▸ About this task
Starting at the top of the listing below, copy each line exactly, stopping after the line that contains "Given: Open more actions with blue plus icon".

▸ Material supplied
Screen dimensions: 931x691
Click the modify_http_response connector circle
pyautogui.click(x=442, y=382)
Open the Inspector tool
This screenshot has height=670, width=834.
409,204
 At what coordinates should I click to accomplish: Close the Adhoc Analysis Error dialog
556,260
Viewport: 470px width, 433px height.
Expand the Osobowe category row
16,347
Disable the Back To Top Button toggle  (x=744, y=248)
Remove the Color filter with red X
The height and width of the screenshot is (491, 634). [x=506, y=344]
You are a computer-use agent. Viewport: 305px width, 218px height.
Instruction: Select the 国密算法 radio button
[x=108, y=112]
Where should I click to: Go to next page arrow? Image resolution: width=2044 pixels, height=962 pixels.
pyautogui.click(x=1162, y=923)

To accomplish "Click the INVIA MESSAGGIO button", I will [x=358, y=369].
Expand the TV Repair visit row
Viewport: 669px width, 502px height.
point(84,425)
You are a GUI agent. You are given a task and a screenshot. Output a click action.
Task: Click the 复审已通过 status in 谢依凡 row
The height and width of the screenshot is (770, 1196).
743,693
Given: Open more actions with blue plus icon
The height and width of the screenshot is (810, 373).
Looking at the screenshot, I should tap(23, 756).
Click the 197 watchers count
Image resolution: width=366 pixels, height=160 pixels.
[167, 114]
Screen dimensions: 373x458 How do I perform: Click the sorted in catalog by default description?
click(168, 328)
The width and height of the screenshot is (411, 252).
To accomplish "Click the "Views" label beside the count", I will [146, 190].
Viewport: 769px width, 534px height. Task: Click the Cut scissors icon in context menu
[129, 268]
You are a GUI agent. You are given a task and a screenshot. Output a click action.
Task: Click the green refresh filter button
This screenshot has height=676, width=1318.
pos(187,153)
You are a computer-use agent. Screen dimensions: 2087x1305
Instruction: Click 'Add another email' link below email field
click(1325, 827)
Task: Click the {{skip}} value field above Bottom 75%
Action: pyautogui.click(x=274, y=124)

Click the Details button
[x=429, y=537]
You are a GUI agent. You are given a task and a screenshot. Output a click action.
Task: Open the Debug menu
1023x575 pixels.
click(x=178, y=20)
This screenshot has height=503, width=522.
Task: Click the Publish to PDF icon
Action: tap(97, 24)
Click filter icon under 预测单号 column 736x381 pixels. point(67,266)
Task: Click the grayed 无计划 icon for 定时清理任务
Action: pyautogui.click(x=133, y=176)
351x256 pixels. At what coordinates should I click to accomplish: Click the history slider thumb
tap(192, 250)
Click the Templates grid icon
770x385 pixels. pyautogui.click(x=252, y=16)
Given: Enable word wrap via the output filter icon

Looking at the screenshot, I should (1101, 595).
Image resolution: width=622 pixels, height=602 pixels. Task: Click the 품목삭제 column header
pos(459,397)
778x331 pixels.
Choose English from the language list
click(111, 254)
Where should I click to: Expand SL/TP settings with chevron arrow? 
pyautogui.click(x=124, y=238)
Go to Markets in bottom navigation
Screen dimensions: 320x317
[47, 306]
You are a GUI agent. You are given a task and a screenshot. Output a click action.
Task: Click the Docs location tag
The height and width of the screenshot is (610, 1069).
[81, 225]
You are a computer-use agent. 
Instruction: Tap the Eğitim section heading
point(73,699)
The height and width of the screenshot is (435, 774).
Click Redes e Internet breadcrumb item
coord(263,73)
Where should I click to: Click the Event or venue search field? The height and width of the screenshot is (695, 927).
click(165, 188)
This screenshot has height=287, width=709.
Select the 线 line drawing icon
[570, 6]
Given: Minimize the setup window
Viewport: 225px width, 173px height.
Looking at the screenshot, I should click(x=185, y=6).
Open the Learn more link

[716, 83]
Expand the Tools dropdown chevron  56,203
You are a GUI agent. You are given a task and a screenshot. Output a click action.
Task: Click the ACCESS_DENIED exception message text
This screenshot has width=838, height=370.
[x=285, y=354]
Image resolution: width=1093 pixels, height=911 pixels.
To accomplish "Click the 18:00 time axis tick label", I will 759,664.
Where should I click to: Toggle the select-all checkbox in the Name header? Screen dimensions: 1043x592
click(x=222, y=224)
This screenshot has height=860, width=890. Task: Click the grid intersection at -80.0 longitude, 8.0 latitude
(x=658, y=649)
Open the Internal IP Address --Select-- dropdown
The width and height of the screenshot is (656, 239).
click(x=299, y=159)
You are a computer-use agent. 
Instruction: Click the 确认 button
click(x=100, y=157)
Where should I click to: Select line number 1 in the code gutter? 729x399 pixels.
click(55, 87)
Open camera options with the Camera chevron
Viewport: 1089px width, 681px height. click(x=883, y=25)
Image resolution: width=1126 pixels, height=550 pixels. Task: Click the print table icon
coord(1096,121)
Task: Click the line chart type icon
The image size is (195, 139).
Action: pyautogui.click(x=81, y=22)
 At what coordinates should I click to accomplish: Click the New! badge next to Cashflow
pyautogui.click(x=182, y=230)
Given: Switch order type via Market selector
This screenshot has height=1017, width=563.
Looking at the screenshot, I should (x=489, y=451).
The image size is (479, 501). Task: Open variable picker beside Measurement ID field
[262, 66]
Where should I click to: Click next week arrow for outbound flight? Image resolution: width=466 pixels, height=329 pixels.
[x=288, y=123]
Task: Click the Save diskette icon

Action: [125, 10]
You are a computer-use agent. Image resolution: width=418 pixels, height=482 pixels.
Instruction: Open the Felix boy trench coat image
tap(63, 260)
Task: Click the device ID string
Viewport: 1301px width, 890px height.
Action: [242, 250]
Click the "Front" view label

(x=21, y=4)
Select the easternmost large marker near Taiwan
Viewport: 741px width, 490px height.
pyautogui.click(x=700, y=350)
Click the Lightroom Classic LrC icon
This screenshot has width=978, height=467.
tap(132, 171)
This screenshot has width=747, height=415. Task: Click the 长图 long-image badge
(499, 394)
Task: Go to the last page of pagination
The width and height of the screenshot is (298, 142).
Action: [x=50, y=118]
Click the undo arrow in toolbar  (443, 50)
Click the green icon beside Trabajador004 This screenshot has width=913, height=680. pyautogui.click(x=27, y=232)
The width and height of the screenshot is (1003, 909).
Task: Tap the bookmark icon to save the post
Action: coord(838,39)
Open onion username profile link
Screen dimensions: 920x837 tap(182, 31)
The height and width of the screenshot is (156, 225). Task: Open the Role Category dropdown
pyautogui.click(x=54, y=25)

▸ Written solution
Screen dimensions: 931x691
Click the modify_http_response connector circle
pyautogui.click(x=442, y=382)
Open the Inspector tool
This screenshot has height=670, width=834.
409,204
 At what coordinates should I click to accomplish: Close the Adhoc Analysis Error dialog
556,260
Viewport: 470px width, 433px height.
Expand the Osobowe category row
16,347
Disable the Back To Top Button toggle  (x=744, y=248)
Remove the Color filter with red X
The height and width of the screenshot is (491, 634). [x=506, y=344]
You are a computer-use agent. Viewport: 305px width, 218px height.
Instruction: Select the 国密算法 radio button
[x=108, y=112]
Where should I click to: Go to next page arrow? Image resolution: width=2044 pixels, height=962 pixels.
pyautogui.click(x=1162, y=923)

To accomplish "Click the INVIA MESSAGGIO button", I will [x=358, y=369].
Expand the TV Repair visit row
Viewport: 669px width, 502px height.
point(84,425)
You are a GUI agent. You are given a task and a screenshot. Output a click action.
Task: Click the 复审已通过 status in 谢依凡 row
The height and width of the screenshot is (770, 1196).
743,693
Given: Open more actions with blue plus icon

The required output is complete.